++++ Extracted information ++++
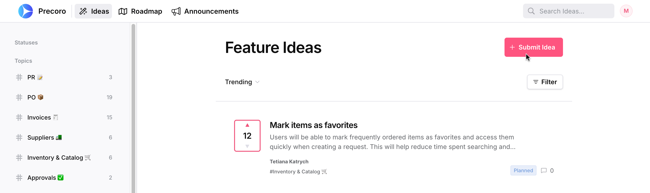The image size is (650, 193).
Task: Downvote the Mark items as favorites idea
Action: click(247, 146)

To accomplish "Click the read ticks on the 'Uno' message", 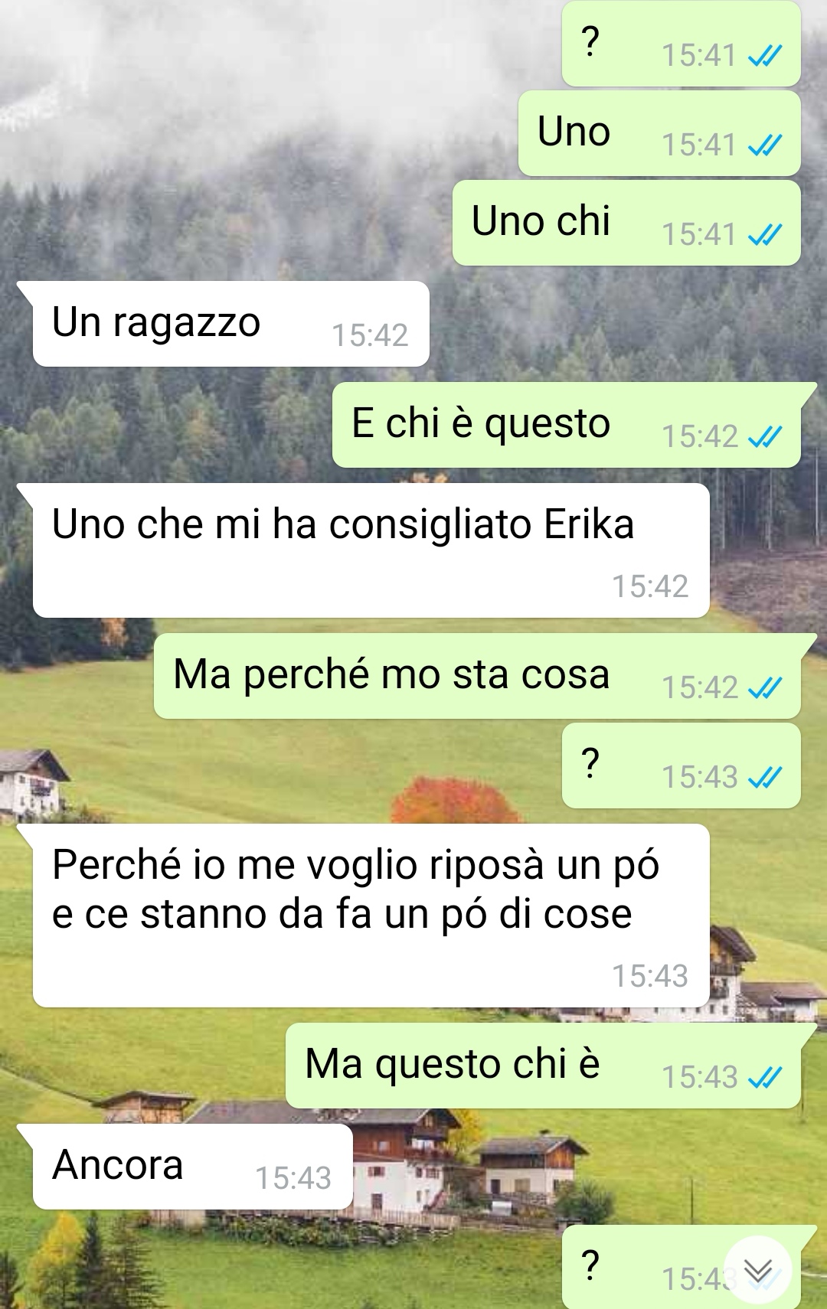I will [765, 145].
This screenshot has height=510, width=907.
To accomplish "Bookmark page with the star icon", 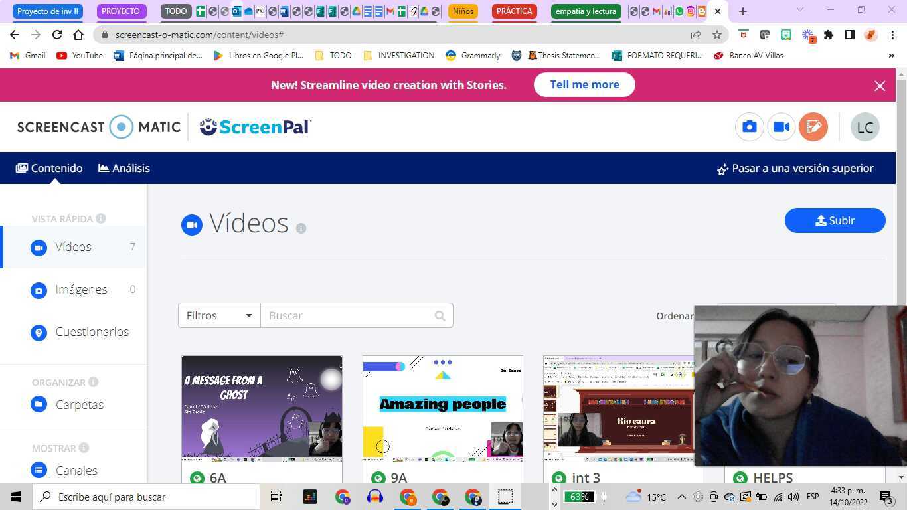I will pyautogui.click(x=716, y=35).
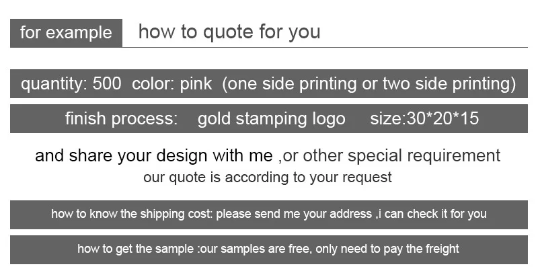The width and height of the screenshot is (538, 279).
Task: Select the "size:30*20*15" text
Action: 424,119
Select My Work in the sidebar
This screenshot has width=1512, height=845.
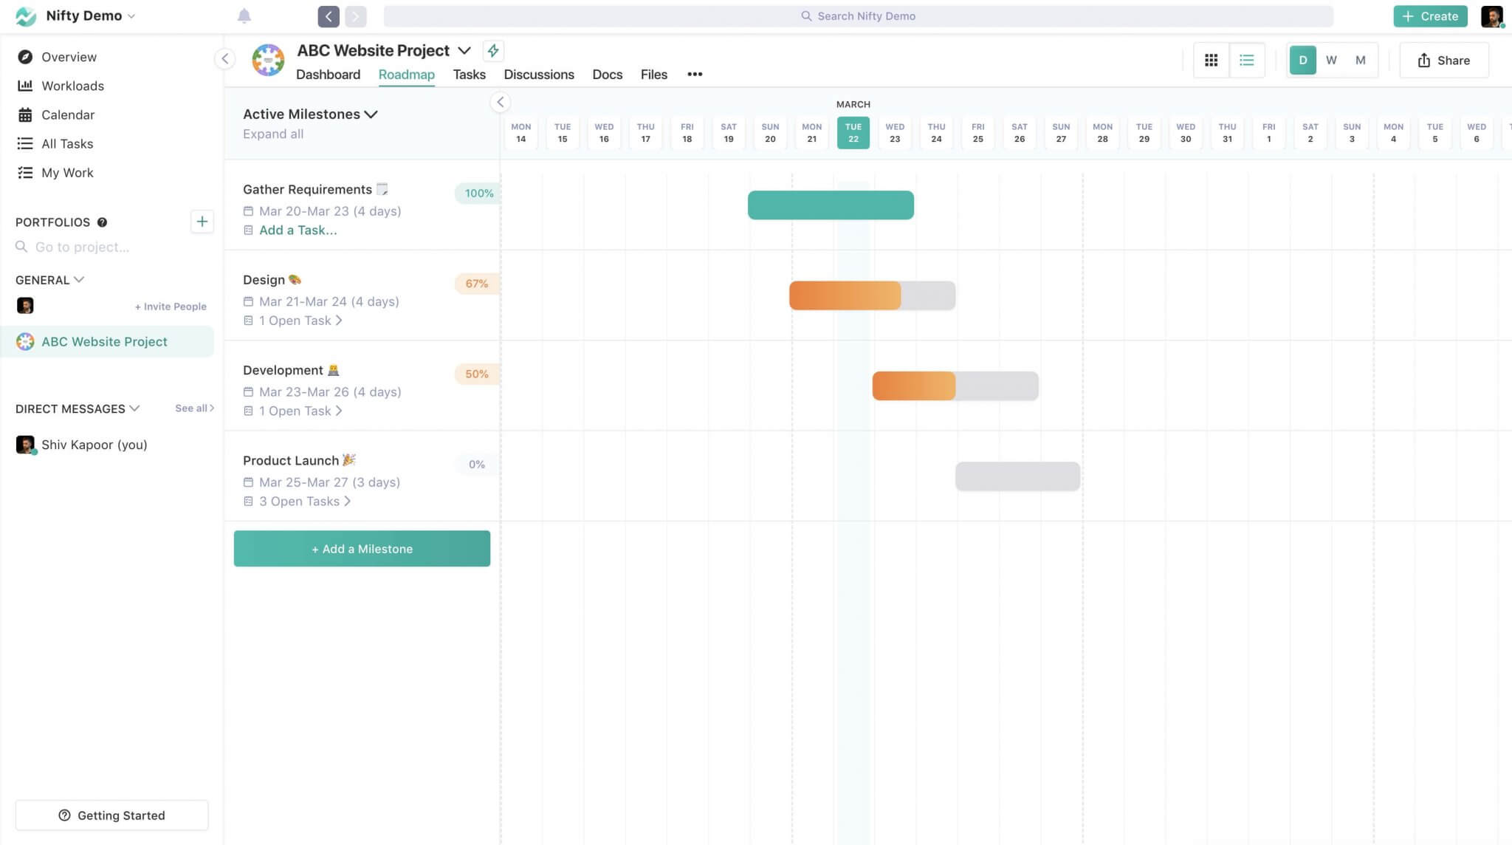(x=66, y=172)
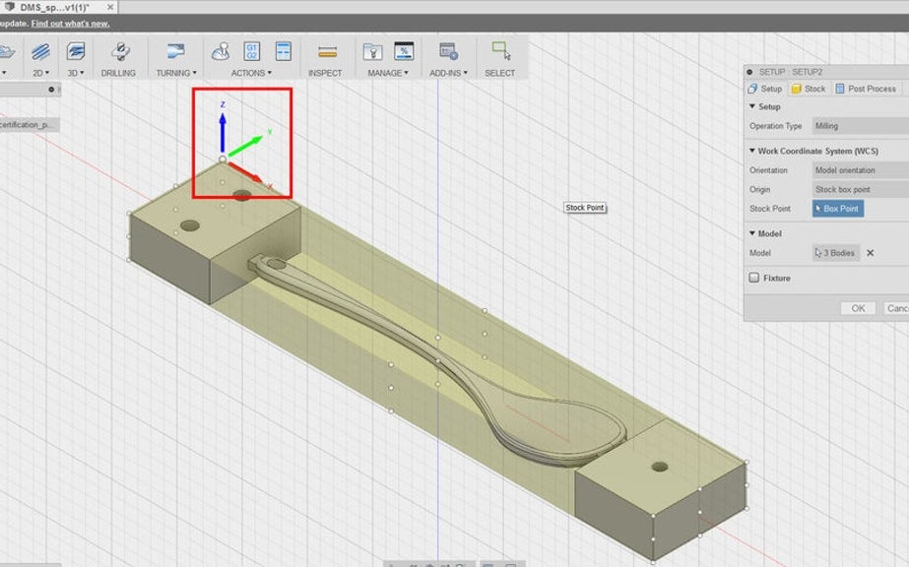909x567 pixels.
Task: Click the Setup Sheet icon in Actions
Action: [x=284, y=51]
++++
→ **Task to complete**:
Print the part of the records from the line containing "Select My Work in the sidebar" through the end of the records, word for word and without the pictures.

→ **Exercise output**:
Select My Work in the sidebar
This screenshot has width=1512, height=845.
(x=66, y=172)
909x567 pixels.
Task: Click the Setup Sheet icon in Actions
Action: [x=284, y=51]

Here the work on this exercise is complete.